**Passage given**:
■ ■ ■ ■ ■

# Pc slow after cleaning dust HELPPP PLEASE!!



## llalbertll (Dec 20, 2008)

Hi this is my first post. I have been up all night to find solutions to this problems and am very cranky right now lol.

System Info:
P4 3.0ghz 
512ram
64mb Maya Radeon Pro 9000
WINDOWS XP

What happened:
I was playing counter strike source and just shut down instantly after 20 or so in the game.
Knowing what the problem was(because it happens every 2-3 months), i got out my vaccum and started sucking all the dust in.
Fine...
I start up my pc and heck im stuck on the windows loading screen for a few mins which is very unusual and when the start music plays i realise its very crackly from the lag if you get me. ray: Takes a good 5 mins to go to desktop with everything loaded up. I test my pc again and start cs. Whatdayano the crackly lagg hits me every time i shoot a gun(so i think mabye i messed up my integrated sound card) but after a minute everything is smooth as silk as it should be.

I exit CS and play movies and its very choppy. 
I shut down errythang open my pc figure out how to undo heatsink and clean everything.. (little did i know that i had to apply thermal grease every time i remove heatsink until i found out very recently) also my ****ty graphics card which always makes a racket i decieded to do the same procedure. i snap both wires during the process and now have no fan for my GPU. I turn on the pc and now it is in the same crackly situation. 

i dled a program called speedfan and 
temp 1: 36c 
temp 2: 78c 
temp 3:-47c.
next to the temp 2 its got a flame sign which prolly means its overheating?

OVERVIEW: i am running without a fan for my gpu. pc is laggier than before but the same level of lagginess as when my pc shut by itself b/c of overheat when it had a fan.

■ ■ ■ ■ ■

**Entries**:
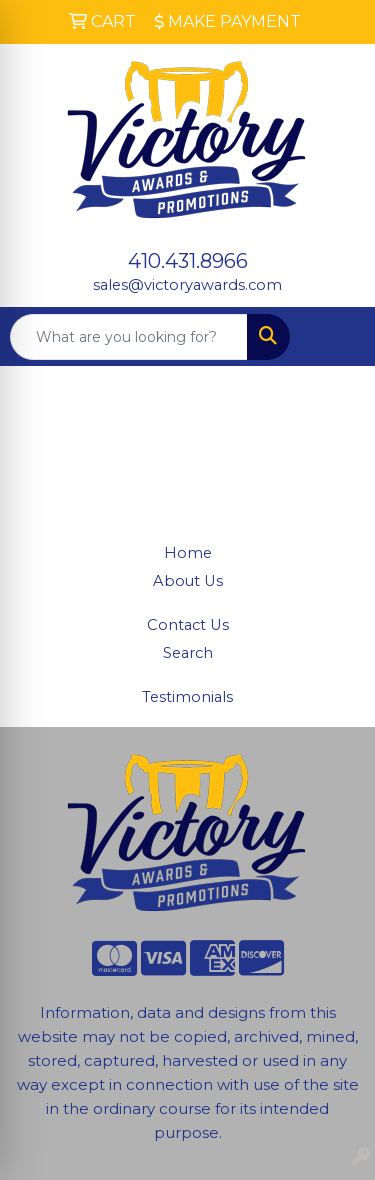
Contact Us (188, 625)
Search (188, 653)
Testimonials (187, 697)
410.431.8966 (188, 261)
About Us (188, 581)
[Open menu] (335, 337)
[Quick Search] (129, 337)
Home (188, 553)
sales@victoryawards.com (187, 285)
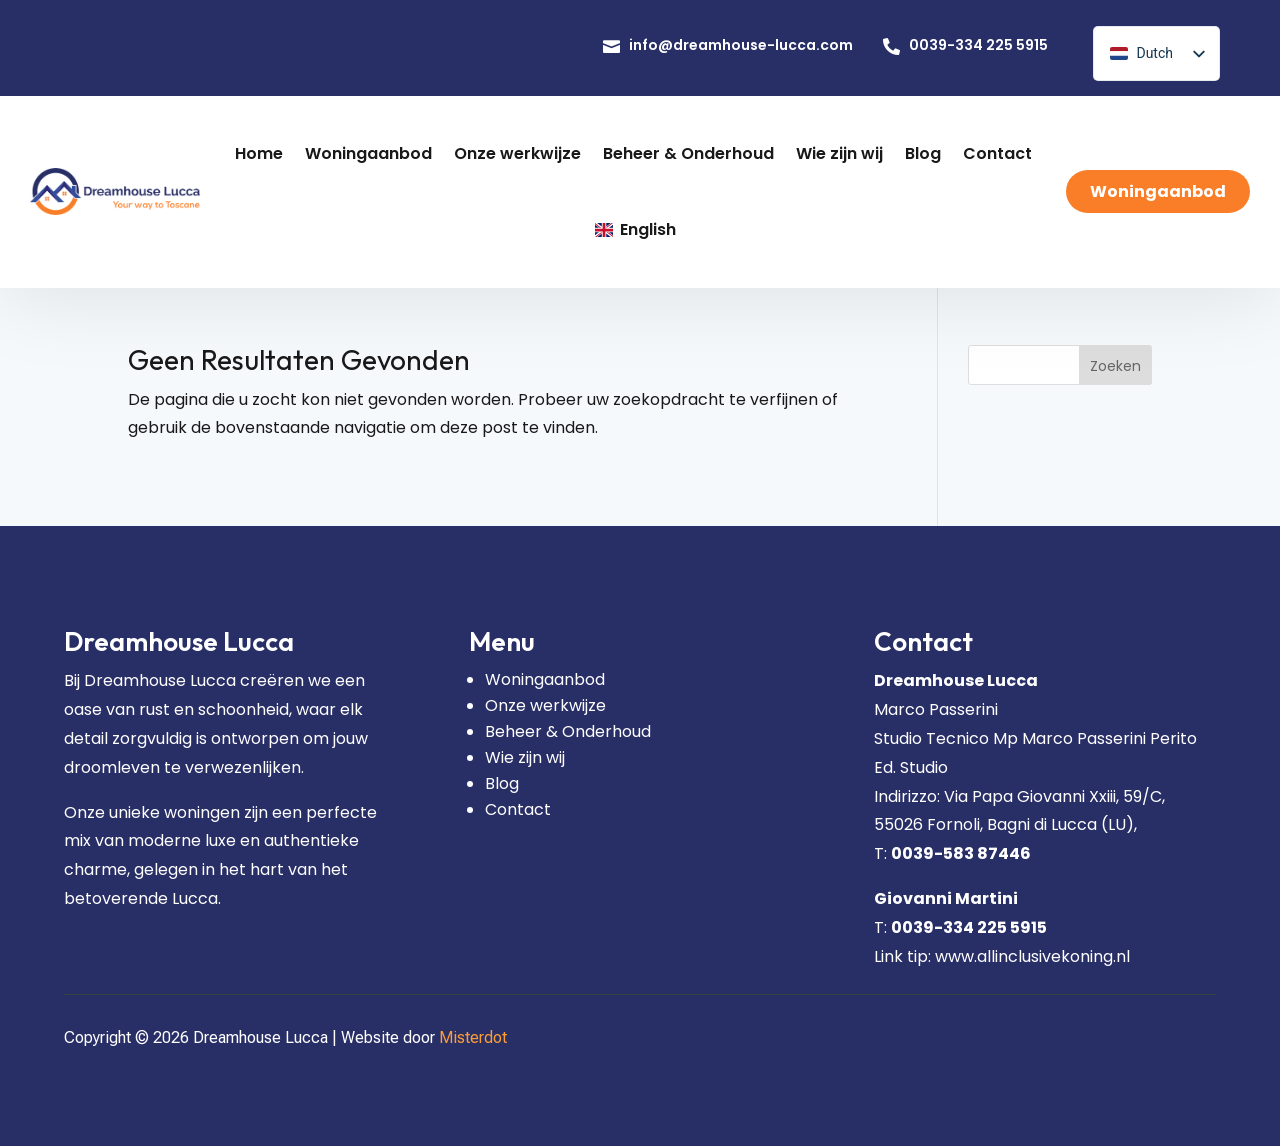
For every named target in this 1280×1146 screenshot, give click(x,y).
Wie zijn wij (525, 757)
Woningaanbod (545, 679)
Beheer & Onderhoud (568, 731)
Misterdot (473, 1037)
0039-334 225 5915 (969, 927)
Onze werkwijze (545, 705)
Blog (502, 783)
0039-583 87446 (961, 853)
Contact (518, 809)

■ ■ ■ ■ ■

**Objective 1**:
In the forum post about the slow PC, what reading did SpeedFan give for temp 2?
**Objective 2**:
Please continue the forum post about the slow PC, picking up after its final sentence.
The rows come from a different source.

**Final result 1**:
78c

**Final result 2**:
Thanks alot in advance


----------



## squigglethecow (Dec 26, 2008)

I am not an expert. But I do know that if it got hot enough for long enough it could melt sodders and really skrew things up on the board and such.

Also, vacuuming your computer is dangerous since things canget shocked from the static and never work right again.

Though you can still boot and get it running, which means that (hopefully) nothing like that happened. 


Weird lag can be caused by outdated drivers, I suppose your video card driver could have gotten messed when your computer crashed. 

I would suggest finding your video cards driver and updating it to the latest version. Also, update direct x to the newest your card supports.


----------



## dai (Jul 2, 2004)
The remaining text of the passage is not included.